El estudio del mecanismo de la saciedad aporta nuevos conocimientos sobre la diabetes

Archivo - Medidor de glucosa diabetes. Tira reactiva glucómetro.
Archivo - Medidor de glucosa diabetes. Tira reactiva glucómetro. - MARILYN NIEVES / MARILYN NIEVES - Archivo

MADRID, 4 Ago. (EUROPA PRESS) -

Un equipo de investigadores franceses que lleva varios años estudiando el papel de la leptina, una hormona implicada en el control del apetito que envía señales de saciedad al cerebro ha publicado un nuevo estudio publicado en la revista 'Nature Metabolism', en el que, además de avanzar en el conocimiento científico del mecanismo de la saciedad, han desarrollado un nuevo modelo de ratón de diabetes que será útil y relevante para futuras investigaciones en este ámbito.

La leptina, la hormona de la saciedad o supresora del apetito, es segregada por el tejido adiposo en niveles proporcionales a las reservas de grasa del organismo y regula el apetito controlando la sensación de saciedad. Es transportada al cerebro por los tanicitos, células en las que entra uniéndose a los receptores LepR. Los tanicitos son, por tanto, la puerta de entrada de la leptina al cerebro, ayudándola a cruzar la barrera hematoencefálica y a transmitir la información de saciedad a las neuronas.

Investigaciones anteriores han revelado que dicho transporte está deteriorado en sujetos con obesidad o sobrepeso. Esto explica en cierta medida su disfunción en la regulación del apetito, ya que es más difícil que la información sobre la saciedad llegue al cerebro. En su nuevo estudio, los investigadores examinaron más de cerca este mecanismo de transporte, y más concretamente el papel que desempeñan los receptores LepR.

En modelos de ratón, los investigadores del INSERM, la Universidad de Lille y el Hospital Universitario de Lille, en el laboratorio de Neurociencia y Cognición de Lille, eliminaron el receptor LepR que se encuentra en la superficie de los tanicitos.

Al cabo de tres meses, los ratones experimentaron un notable aumento de su masa grasa (que se duplicó durante el periodo), así como una pérdida de masa muscular (reducida a más de la mitad). El aumento de peso total fue bastante moderado. Los científicos también midieron regularmente los niveles de azúcar en sangre de los animales tras la inyección de glucosa.

Comprobaron que, para mantener la glucemia en niveles normales (entre 0,70 y 1,10 g/l), los ratones segregaron más insulina durante las primeras cuatro semanas del experimento. Tres meses después de eliminar el receptor, su capacidad de secretar insulina del páncreas parecía agotada.

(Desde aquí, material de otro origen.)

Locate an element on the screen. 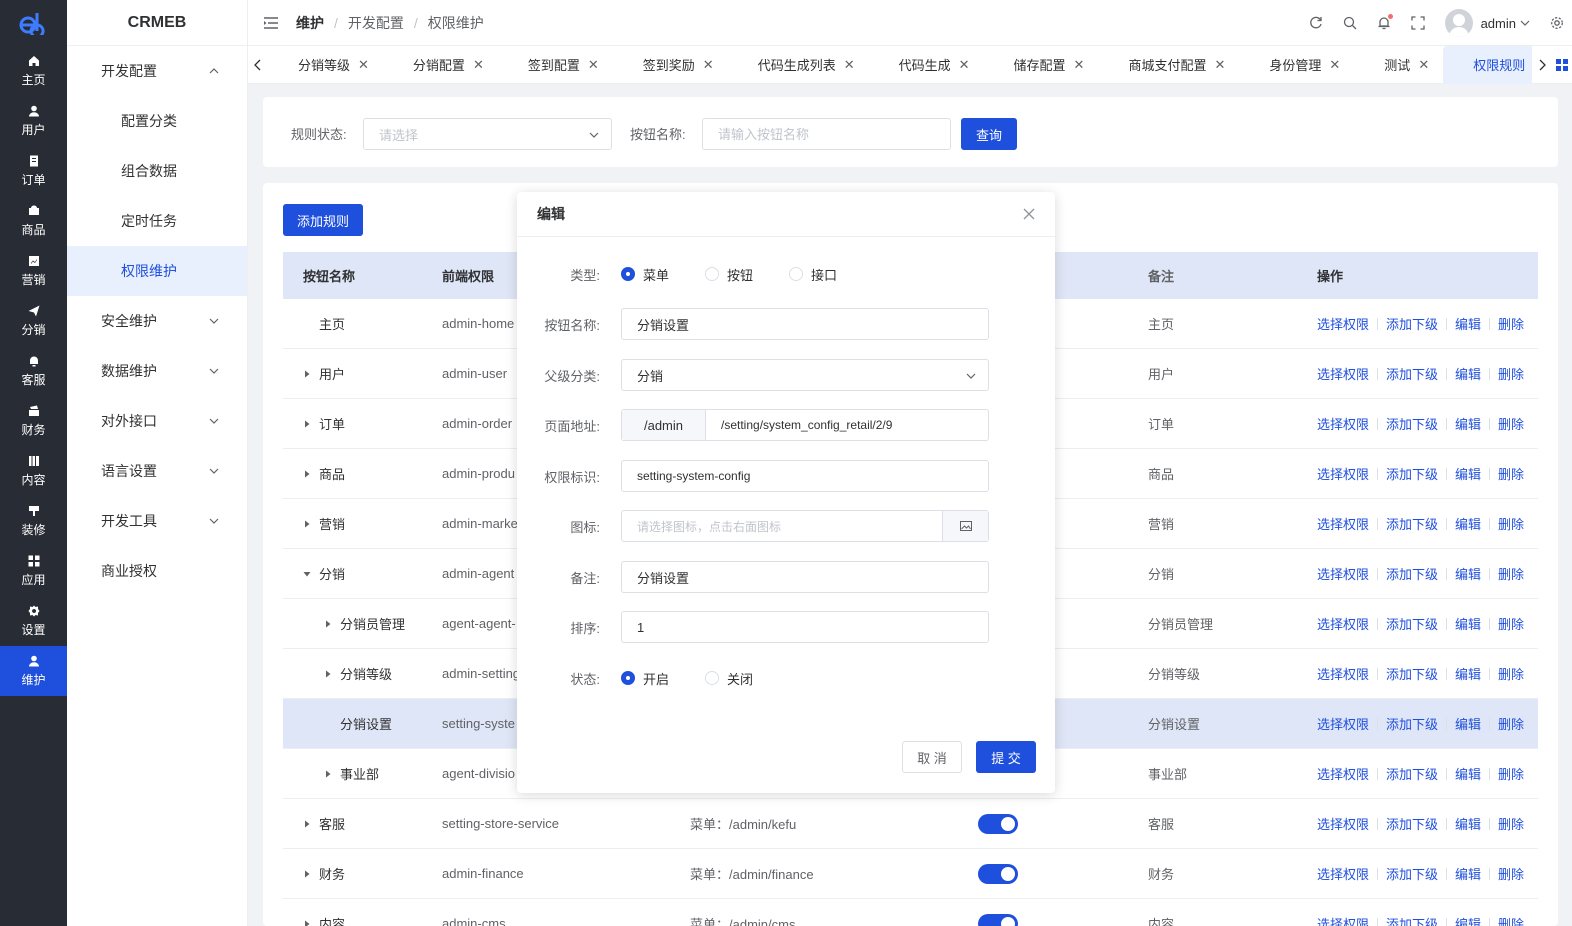 This screenshot has height=926, width=1572. menu-toggle-icon is located at coordinates (271, 22).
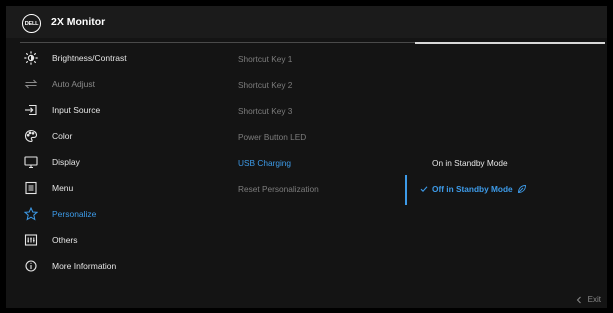  What do you see at coordinates (31, 136) in the screenshot?
I see `palette-icon` at bounding box center [31, 136].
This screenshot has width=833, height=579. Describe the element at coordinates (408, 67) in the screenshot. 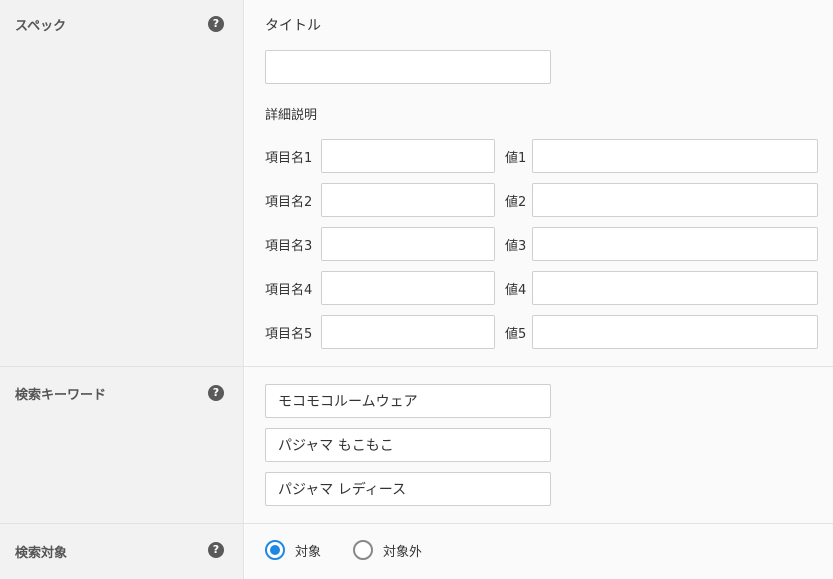

I see `spec-title-input` at that location.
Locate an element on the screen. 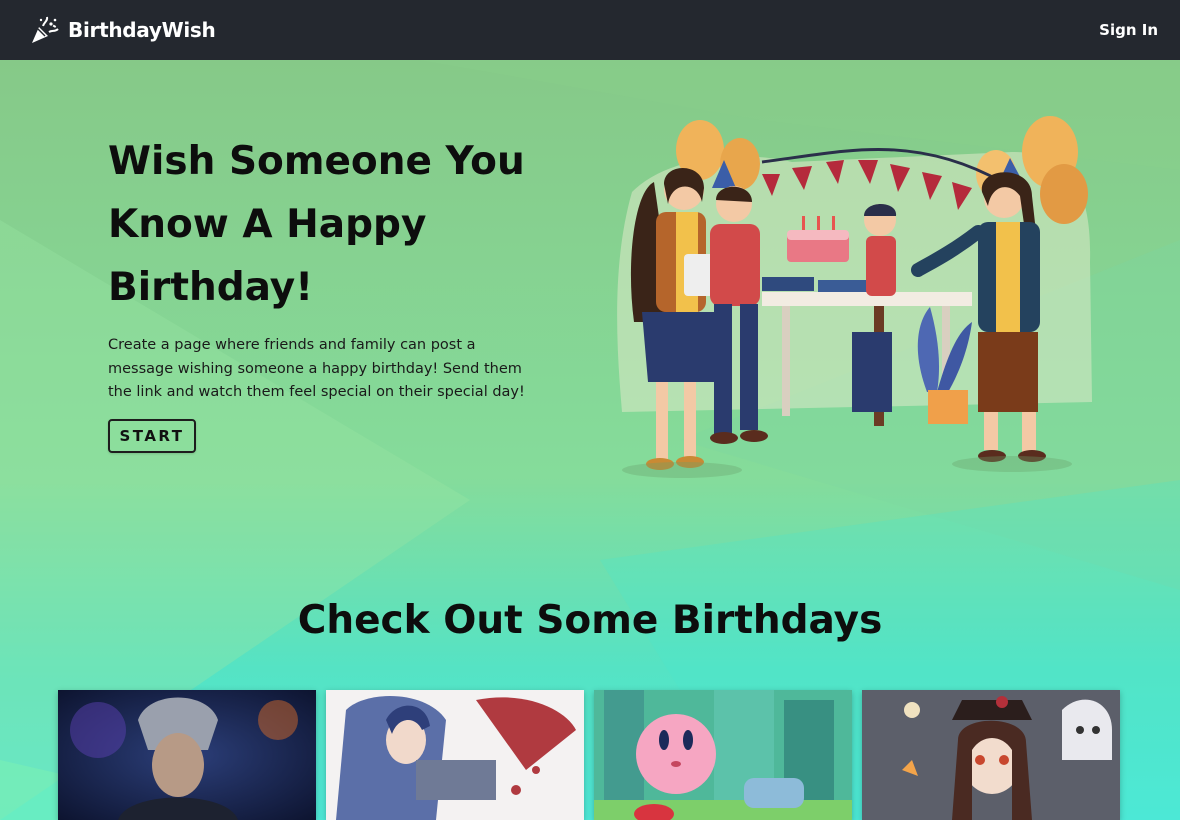 The image size is (1180, 820). party-popper-icon is located at coordinates (46, 30).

Por lo tanto, la eliminación de los receptores LepR y la alteración del transporte de leptina al cerebro hizo que los ratones desarrollaran inicialmente un estado prediabético. Esto ocurre cuando el cuerpo libera más insulina de lo habitual para controlar el azúcar en la sangre.

Luego, a largo plazo, los ratones se volvieron incapaces de secretar insulina y, por tanto, de controlar sus niveles de azúcar en sangre. Estos datos sugieren, por tanto, que la alteración del transporte de leptina al cerebro a través de los receptores LepR desempeña un papel en el desarrollo de la diabetes de tipo 2.

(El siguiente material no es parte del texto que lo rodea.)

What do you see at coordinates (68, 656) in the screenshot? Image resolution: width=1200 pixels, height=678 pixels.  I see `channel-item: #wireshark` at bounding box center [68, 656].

En la última parte de su investigación, los científicos reintrodujeron la leptina en el cerebro y observaron la reanudación inmediata de su acción promotora de la función pancreática, en particular la capacidad del páncreas de secretar insulina para regular el azúcar en sangre. Los ratones recuperaron rápidamente un metabolismo sano.

Este estudio aclara, por tanto, el papel del cerebro en la diabetes de tipo 2 y contribuye a profundizar en la investigación de una enfermedad que hasta entonces no se consideraba que afectara al sistema nervioso central.

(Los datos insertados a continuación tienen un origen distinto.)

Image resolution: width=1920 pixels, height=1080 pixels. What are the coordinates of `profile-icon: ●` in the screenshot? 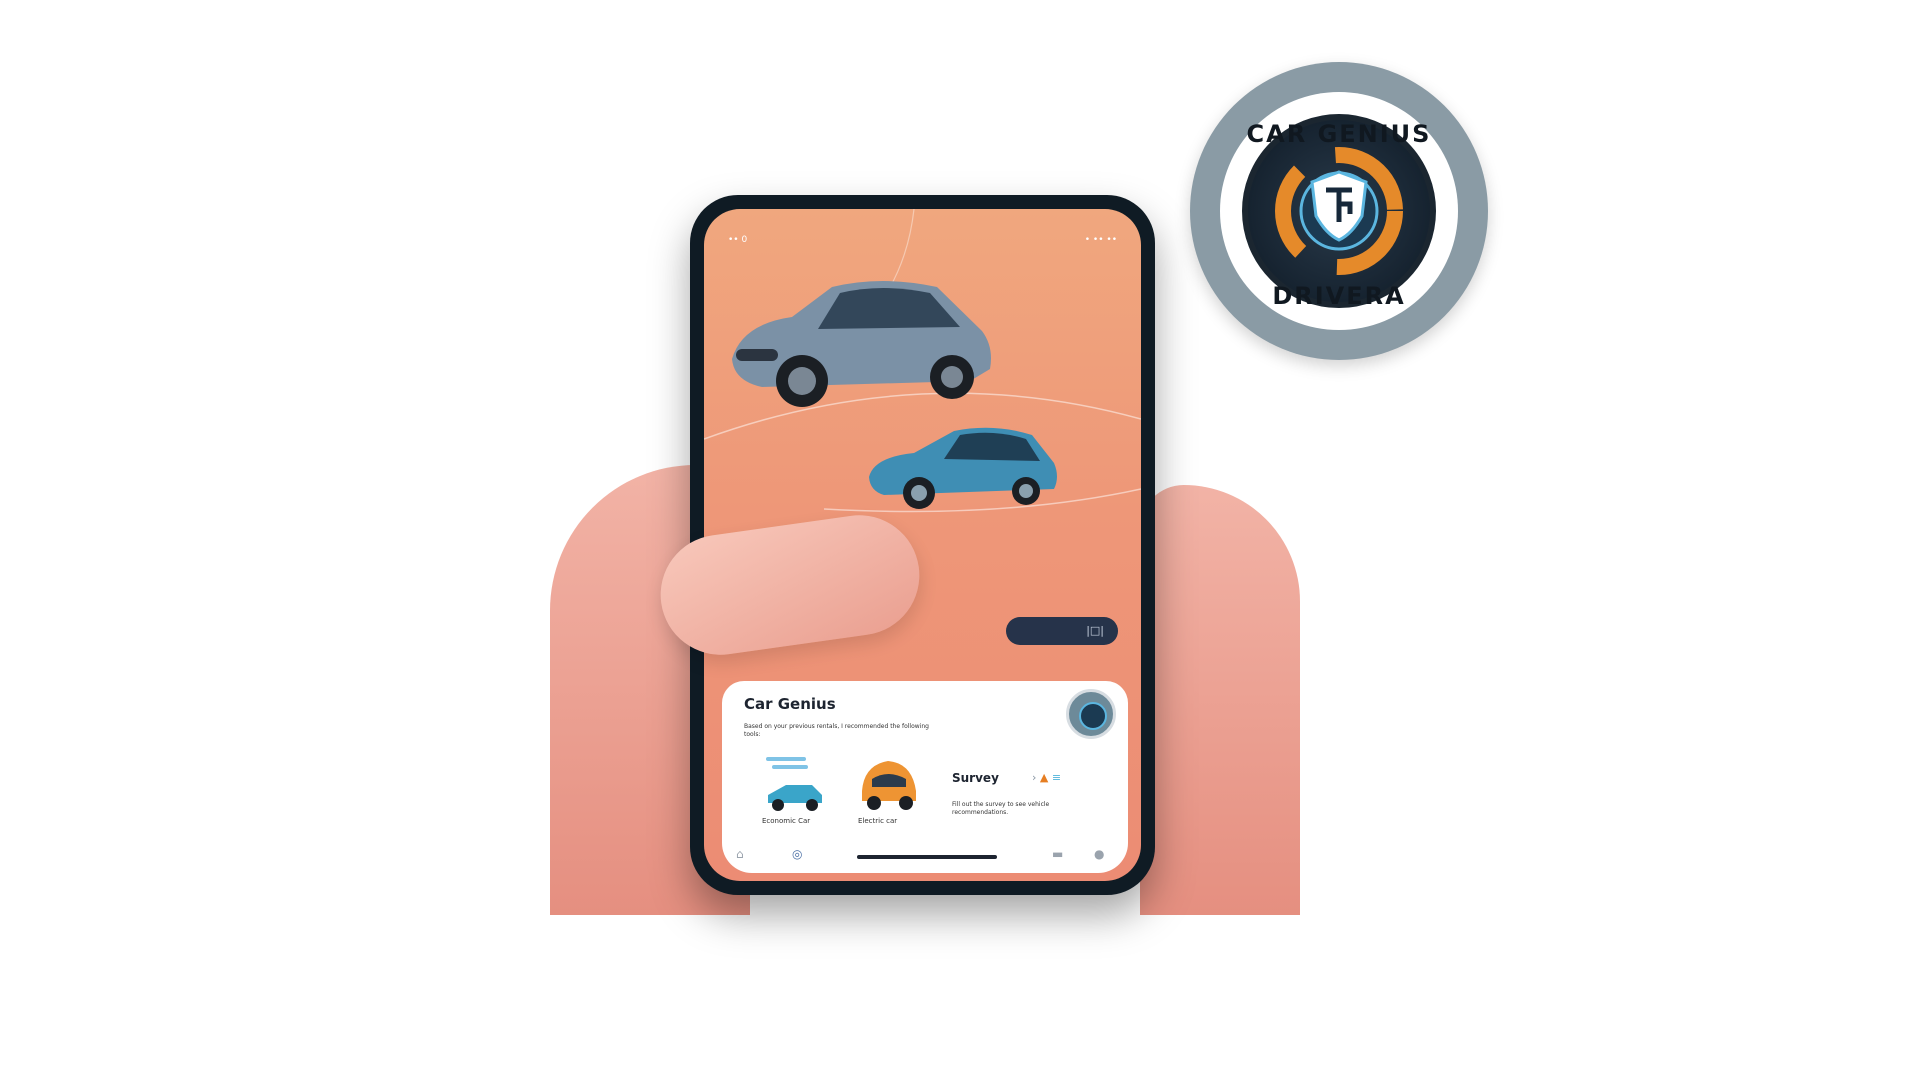 It's located at (1099, 854).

"Demostramos que la percepción cerebral de la leptina es esencial para la gestión de la homeostasis energética y del azúcar en sangre. También demostramos que el bloqueo del transporte de leptina al cerebro perjudica el funcionamiento de las neuronas que controlan la secreción pancreática de insulina", concluye Vincent Prévot, director de investigación del INSERM y autor del estudio.